Ajwaini Paneer Kofta
Prep Time: 15 mins
Cook Time: 50 mins
Servings: 2
- 100 gms cottage cheese
- 40 gms singhare ka atta (water chestnut flour)
- to taste sendha namak
- 200 gms fresh tomato puree
- 5 gms ajwain (caraway seed)
- 20 gms deggi mirch
- 10 gms coriander, chopped
- 100 ml oil
- Prepare kofta:
- Mash the cottage cheese and add singare ka atta and senda namak.
- Make roundels and fry in oil.
- Prepare gravy:
- Remove the eye ,then boil the tomatoes ,make puree and stain.
- In a pan heat oil and add ajwain and sauté for a minute.
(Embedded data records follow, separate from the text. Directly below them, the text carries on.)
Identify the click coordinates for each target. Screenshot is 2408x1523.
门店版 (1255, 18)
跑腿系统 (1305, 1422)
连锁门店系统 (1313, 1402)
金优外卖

Then add the stained tomato puree and cook for 5 minutes.
- Add the deggi mirch and sendha namak .
- Then add fried kofta in the gravy and serve hot garnished with coriander.
Butter Chicken
Prep Time: 10 mins
Cook Time: 45 mins
Servings: 4
- In a mixing bowl, put raw chicken pieces and add salt, red chilli powder, ginger garlic paste and lemon juice. Mix well.
- Refrigerate for about 15-20 minutes.
- Now add curd to the refrigerated mix. Followed by salt, ginger garlic paste, red chilli powder, garam masala, kasuri methi and mustard oil. Mix well and refrigerate again for an hour.
- Roast the marinated chicken in an oven for about 30 minutes until it is three-fourth done.
Prepare the chicken gravy:
- Heat 2 tsp of oil in a pan with butter.
- Add cloves, cinnamon stick, mace and cardamom. Saute and then add chopped tomatoes, garlic and ginger. Mix well and then grind well.
- In another pan, heat another two cubes of butter, along with ginger garlic paste.
- Add the tomato puree made from the mixture. Now add red chilli powder, kasuri methi, honey and finally the roasted chicken pieces. Let it simmer.
- Add green chilli, cardamom powder and cream. Mix well.
- Serve with a teaspoon of cream over.